El autor de este libro se adhiere a la opinión tomista de que hay una filosofía
perenne y de que esta es el tomismo considerado en un sentido amplio. Pero
quisiera hacer dos observaciones al respecto: a) Que el decir que el sistema
tomista se identifica con la filosofía perenne no significa que tal sistema quedase
completo y cerrado en una época histórica dada, ni que sea incapaz de ulterior
desarrollo en cualquier dirección. b) Que la filosofía perenne, una vez concluido
el período medieval, no se desarrolla solo aparte de la filosofía « moderna» y
como a su vera, sino también dentro y a través del pensamiento moderno. No
pretendo sugerir que la filosofía de Espinosa o la de Hegel, por ejemplo, puedan
ser comprendidas en el término « tomismo» ; sino, más bien, que si los filósofos,
aun los que de ninguna manera admitirían el dictado de « escolásticos» , llegan a
obtener, mediante el uso de principios verdaderos, conclusiones válidas, esas
conclusiones deben considerarse como pertenecientes a la filosofía perenne.
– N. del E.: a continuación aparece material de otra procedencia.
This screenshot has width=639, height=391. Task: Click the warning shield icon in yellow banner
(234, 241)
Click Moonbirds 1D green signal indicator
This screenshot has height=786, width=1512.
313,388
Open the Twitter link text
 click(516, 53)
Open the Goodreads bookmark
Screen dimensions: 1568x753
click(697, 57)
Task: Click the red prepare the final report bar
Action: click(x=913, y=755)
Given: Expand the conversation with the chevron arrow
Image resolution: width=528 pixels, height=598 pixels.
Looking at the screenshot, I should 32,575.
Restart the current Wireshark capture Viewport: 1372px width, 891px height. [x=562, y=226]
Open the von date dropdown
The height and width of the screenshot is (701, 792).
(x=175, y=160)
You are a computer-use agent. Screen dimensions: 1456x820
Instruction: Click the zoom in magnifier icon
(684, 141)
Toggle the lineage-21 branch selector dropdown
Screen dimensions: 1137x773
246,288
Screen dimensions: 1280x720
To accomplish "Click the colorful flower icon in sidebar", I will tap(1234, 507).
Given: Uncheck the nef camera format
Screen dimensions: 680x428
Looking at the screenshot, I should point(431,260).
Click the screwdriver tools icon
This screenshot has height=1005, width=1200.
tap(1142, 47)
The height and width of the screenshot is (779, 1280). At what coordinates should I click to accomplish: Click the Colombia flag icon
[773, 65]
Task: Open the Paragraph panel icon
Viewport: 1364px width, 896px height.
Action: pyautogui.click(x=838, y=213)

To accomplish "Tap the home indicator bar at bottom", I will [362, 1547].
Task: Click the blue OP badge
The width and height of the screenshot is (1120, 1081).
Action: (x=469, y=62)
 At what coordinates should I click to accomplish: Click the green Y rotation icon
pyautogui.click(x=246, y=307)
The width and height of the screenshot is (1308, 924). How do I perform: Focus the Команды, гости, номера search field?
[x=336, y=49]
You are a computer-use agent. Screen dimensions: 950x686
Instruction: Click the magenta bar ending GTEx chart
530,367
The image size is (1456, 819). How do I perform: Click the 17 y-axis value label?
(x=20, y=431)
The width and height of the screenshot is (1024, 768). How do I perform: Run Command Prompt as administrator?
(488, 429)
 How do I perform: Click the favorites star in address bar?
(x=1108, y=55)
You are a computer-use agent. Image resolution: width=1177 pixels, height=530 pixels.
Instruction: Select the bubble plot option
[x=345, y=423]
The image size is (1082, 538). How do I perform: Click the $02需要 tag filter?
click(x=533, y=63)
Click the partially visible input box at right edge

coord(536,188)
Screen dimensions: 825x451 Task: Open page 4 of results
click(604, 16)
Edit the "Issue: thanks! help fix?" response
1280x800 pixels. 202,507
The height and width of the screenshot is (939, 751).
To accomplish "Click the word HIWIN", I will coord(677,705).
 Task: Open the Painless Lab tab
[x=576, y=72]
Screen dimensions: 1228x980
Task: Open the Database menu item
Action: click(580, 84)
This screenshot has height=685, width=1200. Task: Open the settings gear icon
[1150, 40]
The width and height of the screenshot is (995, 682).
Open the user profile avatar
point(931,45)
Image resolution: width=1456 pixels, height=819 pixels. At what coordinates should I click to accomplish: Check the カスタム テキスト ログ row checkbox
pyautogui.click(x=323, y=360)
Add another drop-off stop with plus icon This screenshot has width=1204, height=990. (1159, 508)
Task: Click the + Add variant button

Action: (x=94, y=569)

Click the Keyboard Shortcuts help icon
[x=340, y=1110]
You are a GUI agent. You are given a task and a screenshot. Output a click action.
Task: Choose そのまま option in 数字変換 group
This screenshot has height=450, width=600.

Santo Tomás de Aquino hace ciertamente algunas afirmaciones acerca del
Estado, por ejemplo, y no nos sentimos inclinados a cuestionar sus principios;
pero sería absurdo pedir una filosofía del Estado moderno y a desarrollada en el
siglo 13, y, desde el punto de vista práctico, difícilmente podría haberse
desarrollado y articulado a base de los principios escolásticos una filosofía del
Estado completa con anterioridad a la aparición del Estado moderno y a la
manifestación de las actitudes modernas con respecto al mismo. Solo contando
y a con nuestra experiencia de lo que son el Estado liberal y el Estado totalitario,
y conociendo sus correspondientes teorías, podemos comprender todo el alcance
que tiene lo poco que santo Tomás dice acerca del Estado y, desarrollándolo,
podemos elaborar una filosofía política escolástica que sea aplicable al Estado
moderno y en la que aprovechemos todo lo bueno de las demás teorías y
evitemos sus errores. La filosofía del Estado obtenida mediante esta labor, si se la
examina atentamente, se verá que no es un simple desarrollo de los principios
escolásticos tomados absolutamente aparte de la situación histórica actual y de
las teorías que en ella intervienen, sino más bien un desarrollo de esos principios a
la luz de la realidad histórica y en diálogo o en lucha con las opuestas teorías
sobre el Estado. Adoptando tal punto de vista, nos capacitaremos para mantener
la idea de una filosofía perenne, sin solidarizarnos, por una parte, con los que,
ateniéndose a un criterio demasiado estrecho, la confinan a un determinado siglo,
y, por otra parte, sin aceptar la visión hegeliana de la filosofía, visión que implica
necesariamente (aunque Hegel mismo parece haber pensado de otro modo, con
inconsecuencia) que la Verdad nunca se alcanza en un momento dado.